NVIDIA Pascal GPUs is very slow on running CUDA Kernels when using cudaMallocManaged

I was testing the new CUDA 8 along with the Pascal Titan X GPU and is expecting speed up for my code but for some reason it ends up being slower. I am on Ubuntu 16.04.

Here is the minimum code that can reproduce the result

CUDASample.cuh

class CUDASample{
 public:
  void AddOneToVector(std::vector<int> &in);
};

CUDASample.cu

__global__ static void CUDAKernelAddOneToVector(int *data)
{
  const int x  = blockIdx.x * blockDim.x + threadIdx.x;
  const int y  = blockIdx.y * blockDim.y + threadIdx.y;
  const int mx = gridDim.x * blockDim.x;

  data[y * mx + x] = data[y * mx + x] + 1.0f;
}

void CUDASample::AddOneToVector(std::vector<int> &in){
  int *data;
  cudaMallocManaged(reinterpret_cast<void **>(&data),
                    in.size() * sizeof(int),
                    cudaMemAttachGlobal);

  for (std::size_t i = 0; i < in.size(); i++){
    data[i] = in.at(i);
  }

  dim3 blks(in.size()/(16*32),1);
  dim3 threads(32, 16);

  CUDAKernelAddOneToVector<<<blks, threads>>>(data);

  cudaDeviceSynchronize();

  for (std::size_t i = 0; i < in.size(); i++){
    in.at(i) = data[i];
  }

  cudaFree(data);
}

Main.cpp

std::vector<int> v;

for (int i = 0; i < 8192000; i++){
  v.push_back(i);
}

CUDASample cudasample;

cudasample.AddOneToVector(v);

The only difference is the NVCC flag, which for the Pascal Titan X is

-gencode arch=compute_61,code=sm_61-std=c++11;

and for the old Maxwell Titan X is

-gencode arch=compute_52,code=sm_52-std=c++11;

Here are the results for running NVIDIA Visual Profiling.
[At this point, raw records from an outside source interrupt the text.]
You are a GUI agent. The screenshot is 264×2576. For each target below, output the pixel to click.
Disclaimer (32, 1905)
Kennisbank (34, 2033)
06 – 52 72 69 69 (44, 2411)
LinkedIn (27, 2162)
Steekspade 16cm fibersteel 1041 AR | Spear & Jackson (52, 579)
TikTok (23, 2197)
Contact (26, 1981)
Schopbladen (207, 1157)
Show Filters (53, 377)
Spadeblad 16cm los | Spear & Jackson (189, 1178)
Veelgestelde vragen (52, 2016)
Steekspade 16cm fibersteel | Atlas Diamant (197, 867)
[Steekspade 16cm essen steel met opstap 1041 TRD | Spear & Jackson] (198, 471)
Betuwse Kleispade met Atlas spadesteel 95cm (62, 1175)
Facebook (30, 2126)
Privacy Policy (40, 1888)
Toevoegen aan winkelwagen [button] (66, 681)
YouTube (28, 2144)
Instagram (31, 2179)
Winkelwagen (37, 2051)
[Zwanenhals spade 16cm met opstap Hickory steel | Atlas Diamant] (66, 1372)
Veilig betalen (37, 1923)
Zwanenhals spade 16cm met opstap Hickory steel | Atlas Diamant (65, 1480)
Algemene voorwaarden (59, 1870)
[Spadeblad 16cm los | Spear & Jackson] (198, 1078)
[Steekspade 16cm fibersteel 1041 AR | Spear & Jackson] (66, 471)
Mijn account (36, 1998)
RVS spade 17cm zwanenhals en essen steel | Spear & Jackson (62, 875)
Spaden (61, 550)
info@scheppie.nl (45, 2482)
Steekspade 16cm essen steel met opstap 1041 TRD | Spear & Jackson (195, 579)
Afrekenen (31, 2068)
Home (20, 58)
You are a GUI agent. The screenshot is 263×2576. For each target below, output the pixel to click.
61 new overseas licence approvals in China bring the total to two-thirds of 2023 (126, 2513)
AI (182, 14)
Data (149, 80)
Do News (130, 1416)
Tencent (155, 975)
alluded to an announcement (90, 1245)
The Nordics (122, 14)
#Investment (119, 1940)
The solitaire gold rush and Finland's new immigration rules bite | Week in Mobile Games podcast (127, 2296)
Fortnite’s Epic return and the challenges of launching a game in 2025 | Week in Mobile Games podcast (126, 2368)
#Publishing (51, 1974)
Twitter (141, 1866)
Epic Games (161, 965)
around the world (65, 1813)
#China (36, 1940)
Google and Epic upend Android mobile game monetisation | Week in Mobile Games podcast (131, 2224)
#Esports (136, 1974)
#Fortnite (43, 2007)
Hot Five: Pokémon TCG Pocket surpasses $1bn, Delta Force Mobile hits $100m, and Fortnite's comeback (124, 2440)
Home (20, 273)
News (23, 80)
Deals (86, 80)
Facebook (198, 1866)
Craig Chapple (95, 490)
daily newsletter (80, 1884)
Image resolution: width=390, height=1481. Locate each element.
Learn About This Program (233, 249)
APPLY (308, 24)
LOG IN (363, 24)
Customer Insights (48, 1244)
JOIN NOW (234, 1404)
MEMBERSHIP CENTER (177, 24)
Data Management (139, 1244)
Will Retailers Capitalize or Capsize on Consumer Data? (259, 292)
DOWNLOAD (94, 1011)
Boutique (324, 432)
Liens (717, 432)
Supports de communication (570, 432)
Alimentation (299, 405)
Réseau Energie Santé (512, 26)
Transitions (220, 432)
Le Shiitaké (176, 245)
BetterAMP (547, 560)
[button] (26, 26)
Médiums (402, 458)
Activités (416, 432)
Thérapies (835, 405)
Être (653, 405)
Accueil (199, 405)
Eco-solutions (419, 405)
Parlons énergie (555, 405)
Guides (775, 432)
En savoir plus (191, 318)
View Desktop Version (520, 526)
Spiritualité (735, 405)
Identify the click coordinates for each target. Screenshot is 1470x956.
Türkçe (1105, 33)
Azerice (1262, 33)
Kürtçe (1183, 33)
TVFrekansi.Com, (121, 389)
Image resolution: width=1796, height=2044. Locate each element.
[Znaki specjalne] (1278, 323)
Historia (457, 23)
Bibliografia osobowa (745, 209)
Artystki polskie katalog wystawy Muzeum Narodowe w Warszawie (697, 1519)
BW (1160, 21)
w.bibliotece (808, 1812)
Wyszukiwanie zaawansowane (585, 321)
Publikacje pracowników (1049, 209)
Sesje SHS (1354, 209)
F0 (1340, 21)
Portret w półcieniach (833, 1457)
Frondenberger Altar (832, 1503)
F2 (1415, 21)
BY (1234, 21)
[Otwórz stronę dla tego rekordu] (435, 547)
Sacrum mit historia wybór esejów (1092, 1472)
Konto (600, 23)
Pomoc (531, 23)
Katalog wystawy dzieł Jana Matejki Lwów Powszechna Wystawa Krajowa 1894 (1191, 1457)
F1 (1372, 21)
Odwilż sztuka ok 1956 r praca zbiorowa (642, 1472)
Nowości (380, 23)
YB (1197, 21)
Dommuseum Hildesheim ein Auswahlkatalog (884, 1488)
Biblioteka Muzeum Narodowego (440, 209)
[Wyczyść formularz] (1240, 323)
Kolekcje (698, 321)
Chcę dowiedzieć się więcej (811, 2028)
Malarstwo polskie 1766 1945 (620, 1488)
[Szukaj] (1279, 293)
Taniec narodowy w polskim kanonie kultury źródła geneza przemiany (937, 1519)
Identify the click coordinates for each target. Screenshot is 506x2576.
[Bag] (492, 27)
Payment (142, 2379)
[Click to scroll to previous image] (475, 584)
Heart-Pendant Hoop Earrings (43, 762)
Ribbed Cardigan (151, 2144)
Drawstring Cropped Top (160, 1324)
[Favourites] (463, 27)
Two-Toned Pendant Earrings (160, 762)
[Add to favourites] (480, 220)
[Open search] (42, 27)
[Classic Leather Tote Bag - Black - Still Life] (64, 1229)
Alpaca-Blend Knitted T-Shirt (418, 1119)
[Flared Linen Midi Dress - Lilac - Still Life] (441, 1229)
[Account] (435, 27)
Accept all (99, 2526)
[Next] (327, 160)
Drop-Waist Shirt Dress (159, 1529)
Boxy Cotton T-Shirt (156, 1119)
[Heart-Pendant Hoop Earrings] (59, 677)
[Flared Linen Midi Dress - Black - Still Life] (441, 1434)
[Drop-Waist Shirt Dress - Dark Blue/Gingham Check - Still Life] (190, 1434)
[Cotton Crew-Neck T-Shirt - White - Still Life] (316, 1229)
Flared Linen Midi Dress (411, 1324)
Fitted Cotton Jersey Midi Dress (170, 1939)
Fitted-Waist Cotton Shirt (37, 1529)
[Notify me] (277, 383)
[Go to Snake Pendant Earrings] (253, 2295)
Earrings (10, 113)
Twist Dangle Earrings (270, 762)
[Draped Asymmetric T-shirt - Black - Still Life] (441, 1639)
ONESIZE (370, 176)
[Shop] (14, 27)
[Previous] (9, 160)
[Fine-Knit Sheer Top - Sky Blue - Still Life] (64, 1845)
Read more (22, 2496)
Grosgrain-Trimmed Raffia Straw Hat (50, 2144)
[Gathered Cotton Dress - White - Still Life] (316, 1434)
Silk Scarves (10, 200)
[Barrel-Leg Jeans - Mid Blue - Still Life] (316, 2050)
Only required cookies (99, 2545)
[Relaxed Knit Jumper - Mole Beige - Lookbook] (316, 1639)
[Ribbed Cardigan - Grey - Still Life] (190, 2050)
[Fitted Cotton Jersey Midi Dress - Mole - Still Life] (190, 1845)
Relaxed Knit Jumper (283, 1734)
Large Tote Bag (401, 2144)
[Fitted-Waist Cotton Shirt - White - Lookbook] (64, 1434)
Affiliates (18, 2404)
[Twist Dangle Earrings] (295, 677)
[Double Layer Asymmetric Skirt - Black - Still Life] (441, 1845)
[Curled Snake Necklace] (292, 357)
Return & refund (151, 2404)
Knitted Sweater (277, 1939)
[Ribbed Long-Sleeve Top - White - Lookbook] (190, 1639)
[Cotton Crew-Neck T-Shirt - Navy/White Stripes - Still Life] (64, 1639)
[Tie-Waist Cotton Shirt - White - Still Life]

For the old Maxwell Titan, the time for memory transfer is around 205 ms, and the kernel launch is around 268 us.

For the Pascal Titan, the time for memory transfer is around 202 ms, and the kernel launch is around an insanely long 8343 us, which makes me believe something is wrong.

I further isolate the problem by replacing cudaMallocManaged into good old cudaMalloc and did some profiling and observe some interesting result.

CUDASample.cu

__global__ static void CUDAKernelAddOneToVector(int *data)
{
  const int x  = blockIdx.x * blockDim.x + threadIdx.x;
  const int y  = blockIdx.y * blockDim.y + threadIdx.y;
  const int mx = gridDim.x * blockDim.x;

  data[y * mx + x] = data[y * mx + x] + 1.0f;
}

void CUDASample::AddOneToVector(std::vector<int> &in){
  int *data;
  cudaMalloc(reinterpret_cast<void **>(&data), in.size() * sizeof(int));
  cudaMemcpy(reinterpret_cast<void*>(data),reinterpret_cast<void*>(in.data()), 
             in.size() * sizeof(int), cudaMemcpyHostToDevice);

  dim3 blks(in.size()/(16*32),1);
  dim3 threads(32, 16);

  CUDAKernelAddOneToVector<<<blks, threads>>>(data);

  cudaDeviceSynchronize();

  cudaMemcpy(reinterpret_cast<void*>(in.data()),reinterpret_cast<void*>(data), 
             in.size() * sizeof(int), cudaMemcpyDeviceToHost);

  cudaFree(data);
}

For the old Maxwell Titan, the time for memory transfer is around 5 ms both ways, and the kernel launch is around 264 us.

For the Pascal Titan, the time for memory transfer is around 5 ms both ways, and the kernel launch is around 194 us, which actually results in the performance increase I am hoping to see…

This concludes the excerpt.